Start of Records supplied
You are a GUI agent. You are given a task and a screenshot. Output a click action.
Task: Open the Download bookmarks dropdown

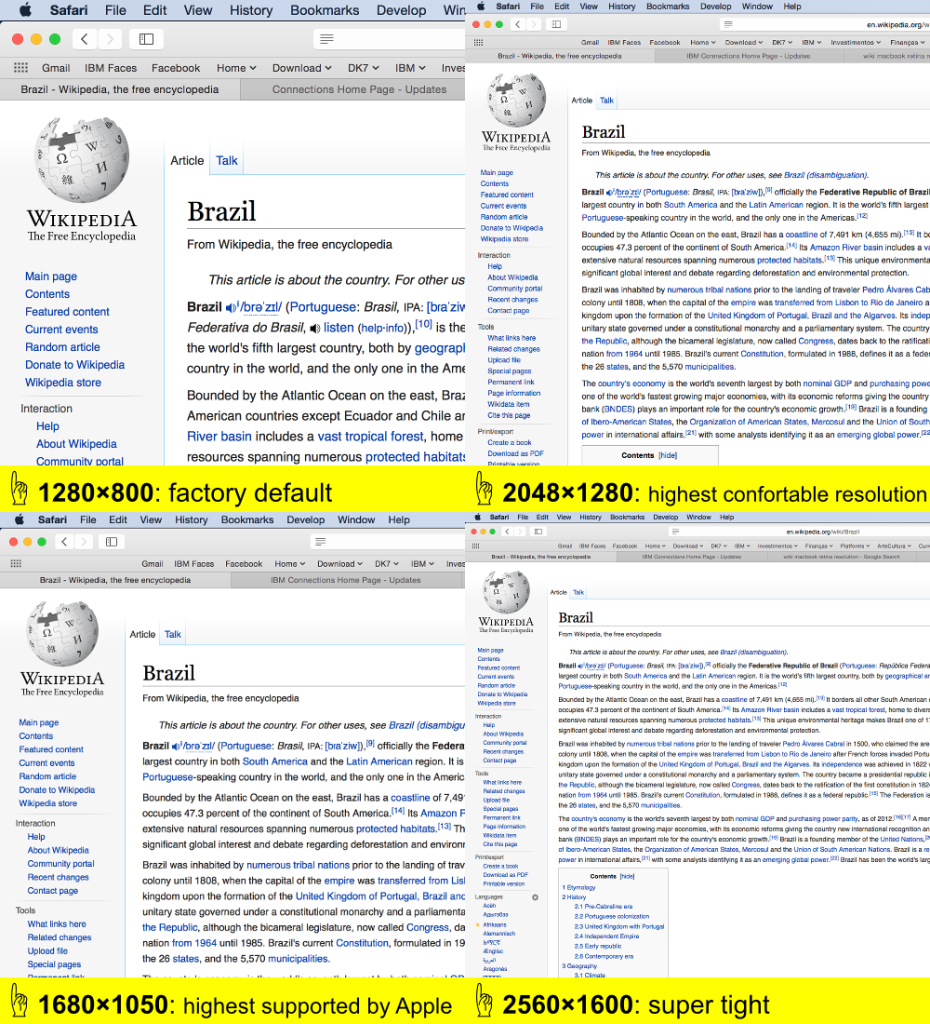click(299, 67)
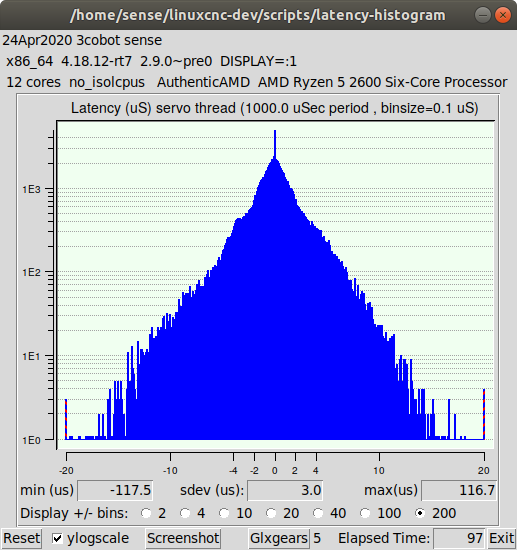The width and height of the screenshot is (517, 550).
Task: Select the 200 bins radio button
Action: [420, 513]
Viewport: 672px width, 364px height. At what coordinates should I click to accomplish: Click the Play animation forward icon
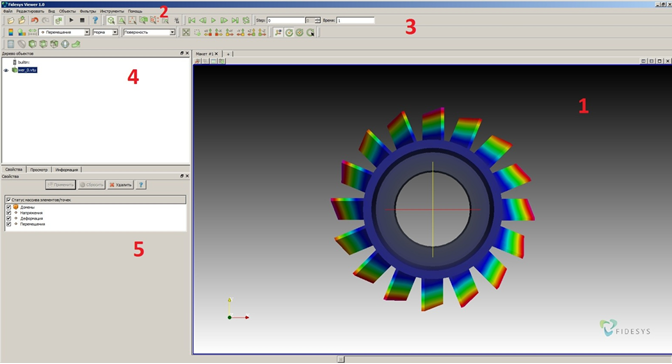[213, 20]
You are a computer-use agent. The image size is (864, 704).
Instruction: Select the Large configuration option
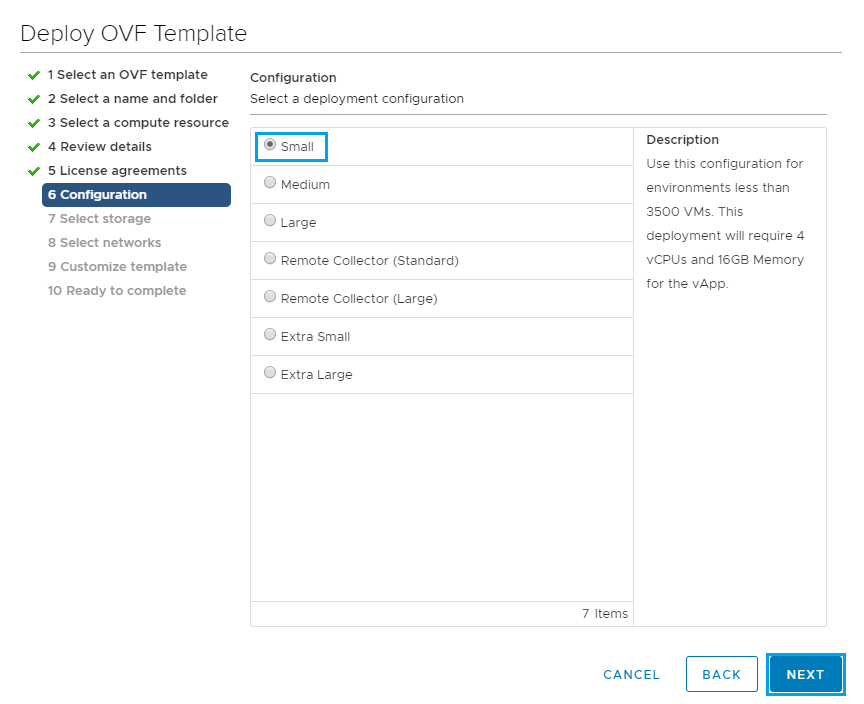(270, 221)
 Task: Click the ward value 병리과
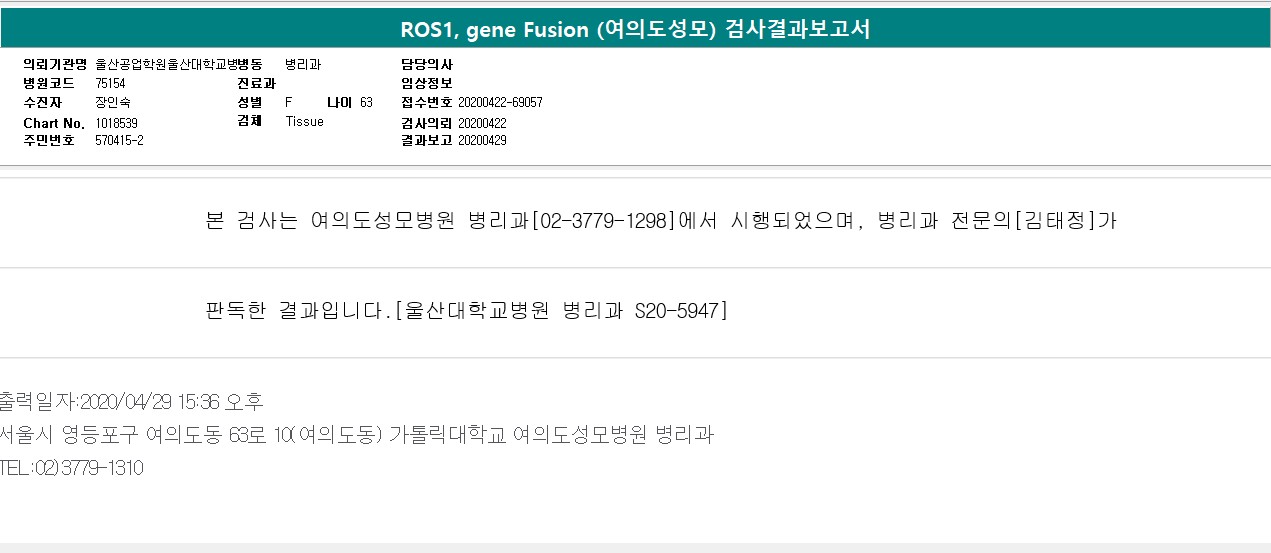(x=303, y=64)
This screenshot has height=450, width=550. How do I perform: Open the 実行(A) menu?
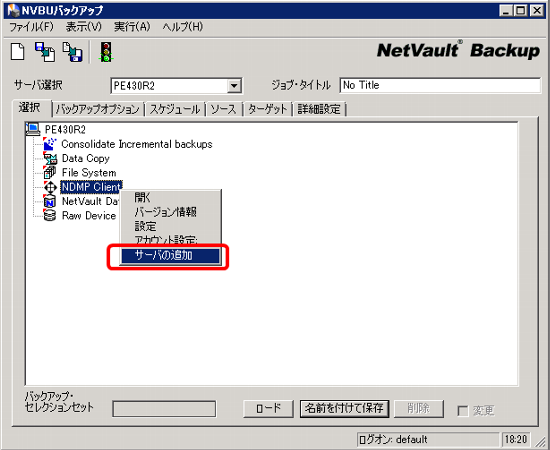point(132,27)
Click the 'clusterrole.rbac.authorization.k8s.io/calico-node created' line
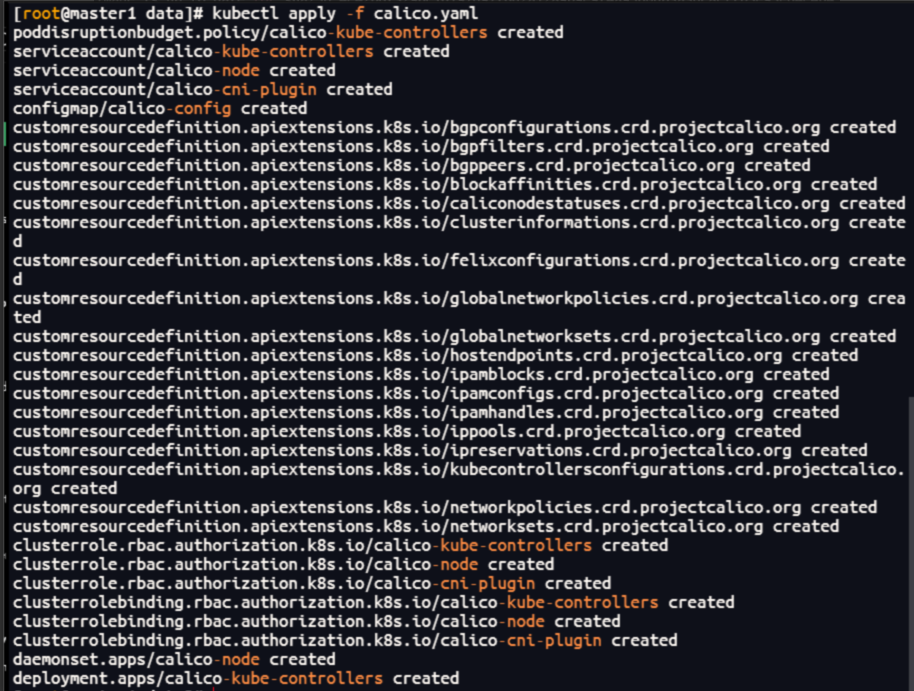This screenshot has width=914, height=691. click(x=283, y=564)
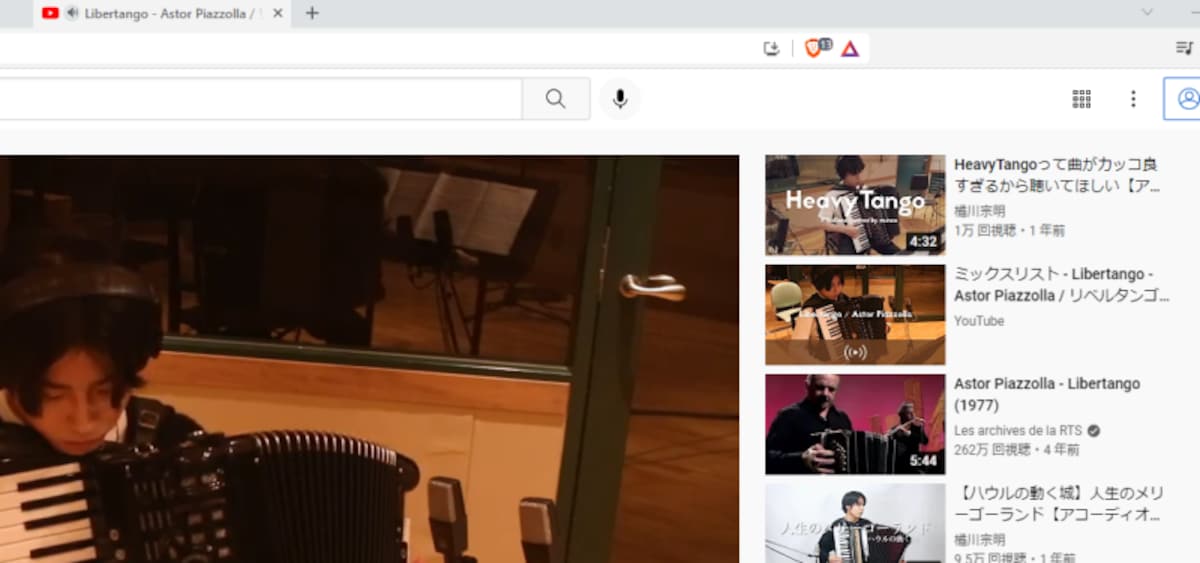Open the three-dot settings menu
Image resolution: width=1200 pixels, height=563 pixels.
coord(1133,99)
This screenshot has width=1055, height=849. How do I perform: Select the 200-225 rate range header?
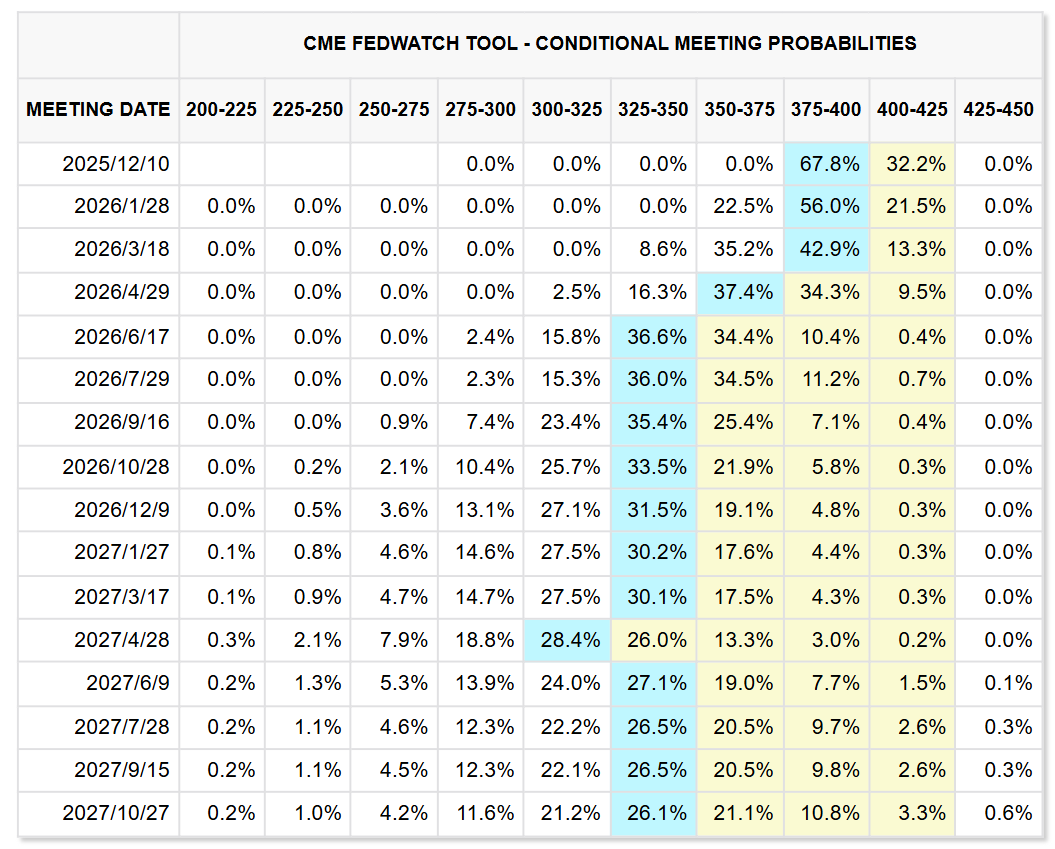[x=221, y=109]
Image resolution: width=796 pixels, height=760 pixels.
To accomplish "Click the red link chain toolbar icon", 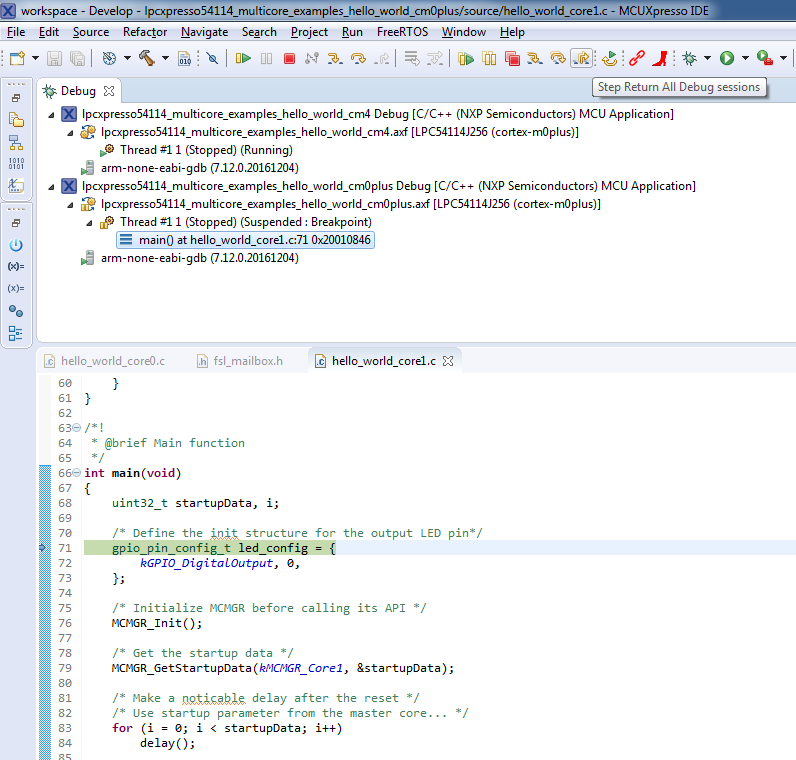I will point(636,59).
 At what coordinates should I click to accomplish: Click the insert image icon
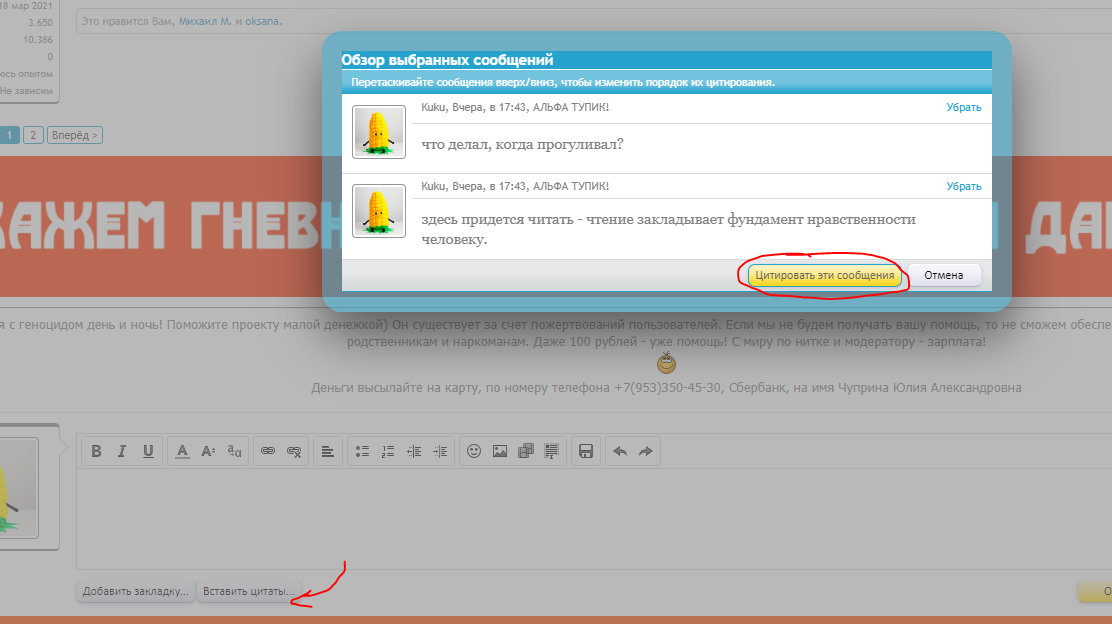click(500, 451)
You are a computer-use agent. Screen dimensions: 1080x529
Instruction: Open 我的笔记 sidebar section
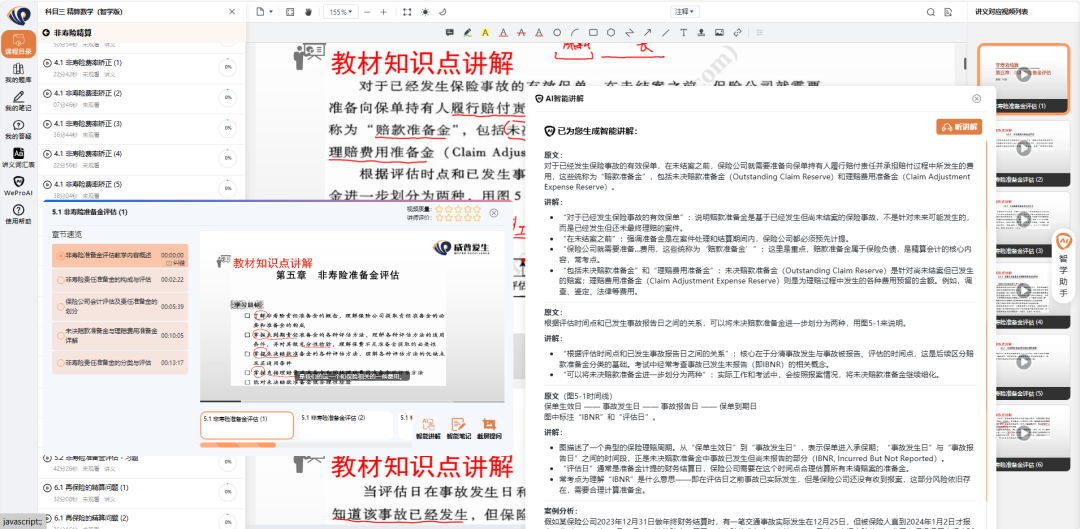click(17, 102)
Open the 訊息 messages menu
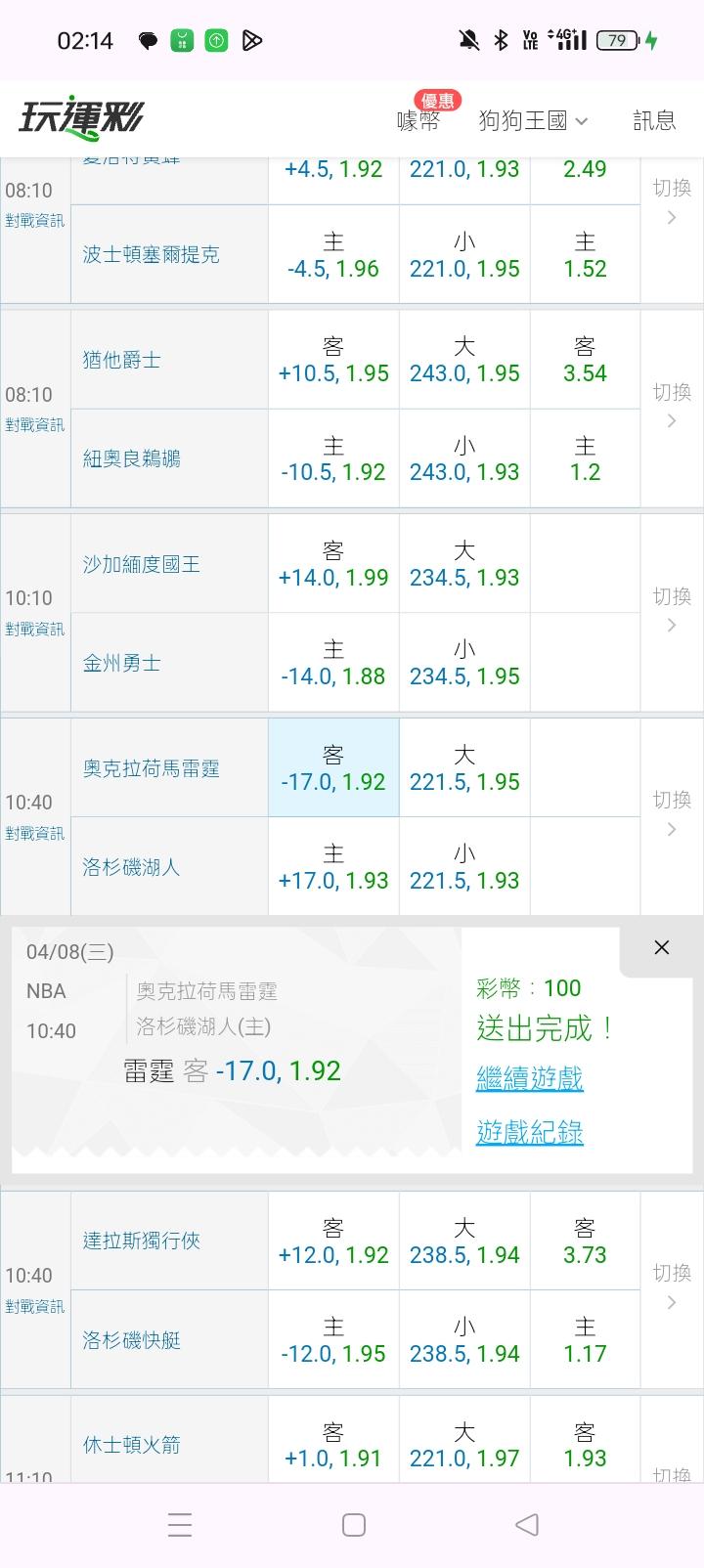Screen dimensions: 704x1568 click(654, 120)
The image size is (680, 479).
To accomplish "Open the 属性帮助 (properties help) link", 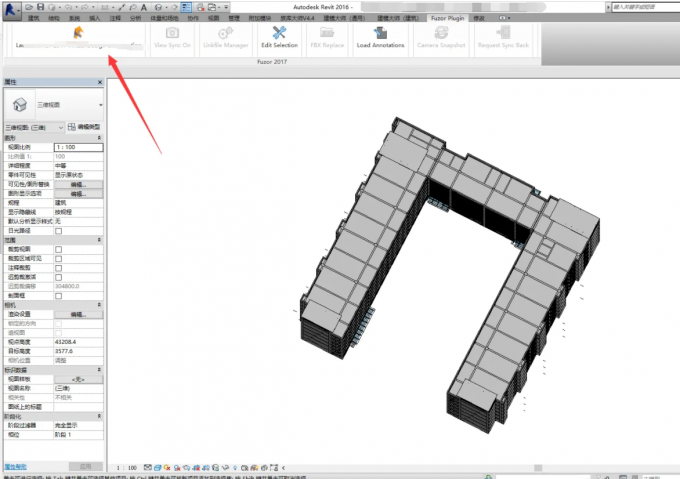I will [x=16, y=466].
End of Records supplied
Pictures do not belong in the copy. Repeat only the lines from the top of the records through the line containing "You are a computer-use agent. The".

You are a GUI agent. You are given a task and a screenshot. Output a click action.
Task: Open the Download bookmarks dropdown

click(299, 67)
The width and height of the screenshot is (517, 550).
Task: Select the 200 bins radio button
Action: [420, 513]
Viewport: 672px width, 364px height. At what coordinates should I click to accomplish: Click the Play animation forward icon
[213, 20]
You are a computer-use agent. The image size is (864, 704).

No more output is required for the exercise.